Com o Congresso Nacional sem a renovação esperada para este ano, o problema deve ser crucial para o novo presidente da República. A necessidade do toma lá dá cá partidário pode definir a forma de atuação do novo chefe do Executivo. Antes da reforma política, a previsão era de que a troca de deputados dentro da Câmara dos Deputados fosse uma das mais altas da história. Porém, isso não deve ocorrer.

Para o professor e coordenador do curso de ciência política da UDF, José Deocleciano, esse processo político é um dos mais peculiares da história das eleições. E a ausência de uma renovação política pode ser justificada pela mudança das estruturas eleitorais: o tempo de campanha que diminuiu de 90 para 45 dias; a alteração das regras de campanhas partidárias, em rádio e televisão; e a mudança no financiamento de campanha. “Elas acabam por privilegiar as estruturas partidárias.”
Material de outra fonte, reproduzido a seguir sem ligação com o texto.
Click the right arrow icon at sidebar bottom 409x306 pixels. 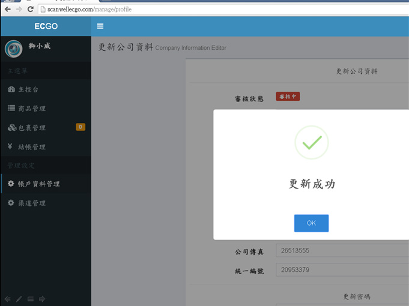[42, 299]
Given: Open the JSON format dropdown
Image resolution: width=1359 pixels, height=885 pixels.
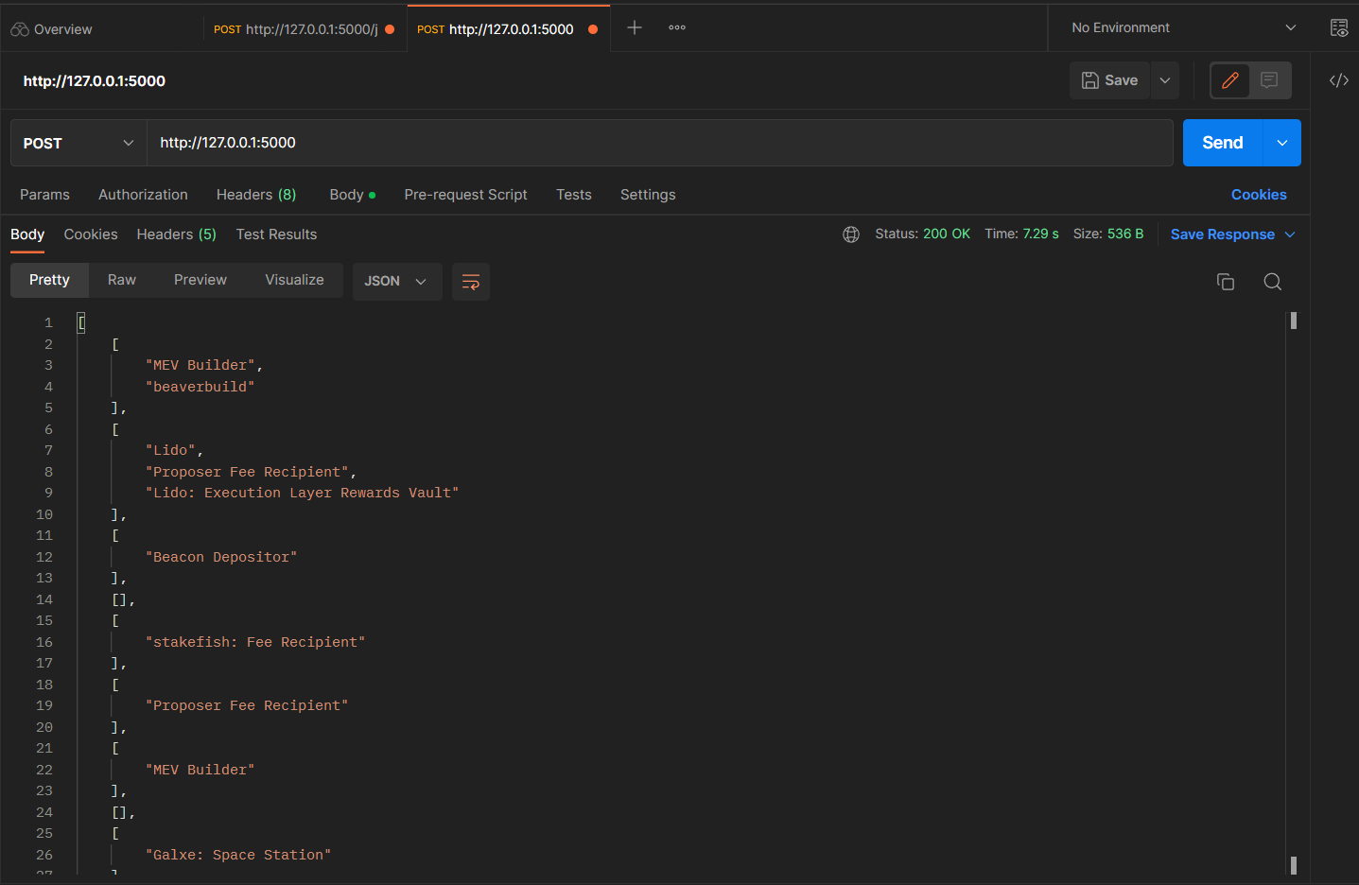Looking at the screenshot, I should (x=396, y=281).
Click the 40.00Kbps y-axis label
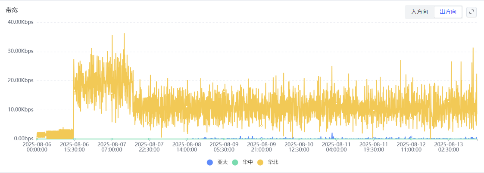 click(20, 22)
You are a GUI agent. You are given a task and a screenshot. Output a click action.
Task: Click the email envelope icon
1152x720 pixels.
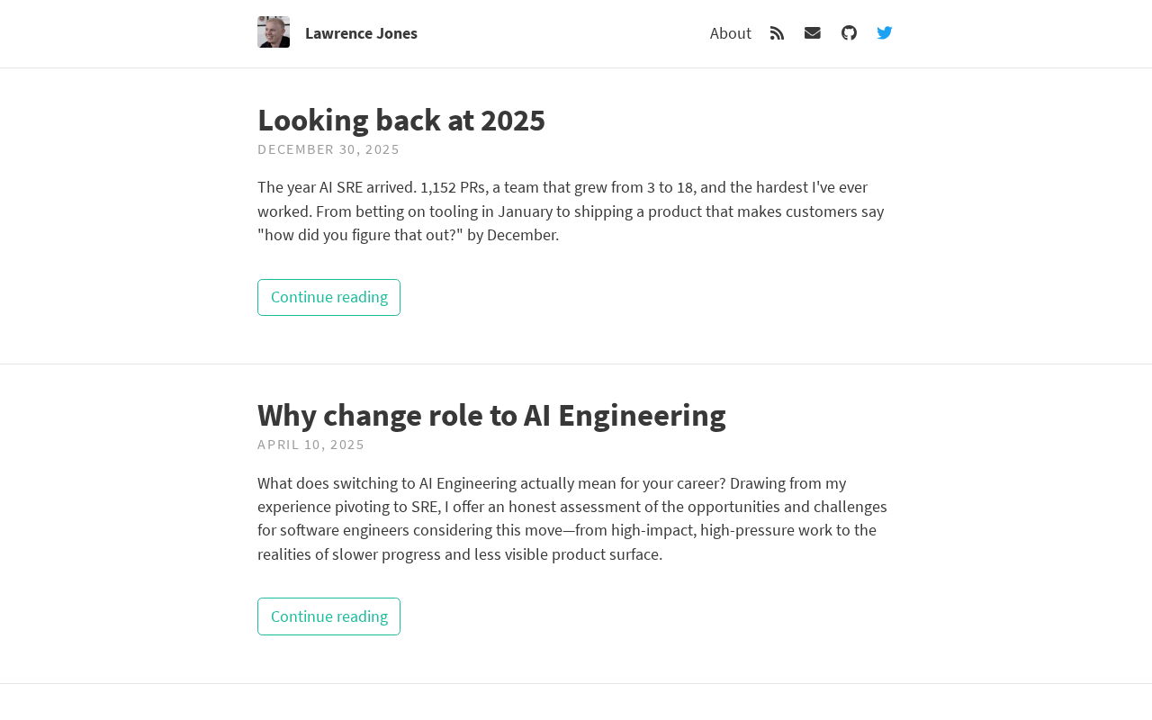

Segundo o diretor de documentação do Diap, Antônio Augusto de Queiroz, as condições não estão favoráveis para a mudança. Um dos motivos é a busca pela reeleição, que será acentuada pela busca do foro privilegiado. “Eles tendem a ser reeleitos, porque seus concorrentes não terão espaço no horário eleitoral, nem recursos do fundo partidário ou tempo de campanha. Isso foi alterado pelos próprios parlamentares”, completou. 

Além disso, há as vantagens, como ter nome conhecido, emendas parlamentares e serviço prestado, o que “representa 20% de vantagem”. “E quem está verbalizando o desejo de mudança, em grande medida, também vai votar nulo, branco ou se abster. Quem quer mudança, não vai contribuir para que elas aconteçam”, diz.

Mais do mesmo

No começo deste ano, o Diap mostrou que a renovação dentro do Legislativo será menor do que nas outras eleições — com 45%, frente à média histórica de 49%. “Ao mesmo tempo em que há o desejo de renovação, as regras eleitorais não nos permite achar que ela será muito grande. É muito difícil apostar em algo acentuado. Acho que pode haver, mas o desejo de mudança encontra limites institucionais”, explica José Deocleciano, coordenador do curso de ciência política da UDF.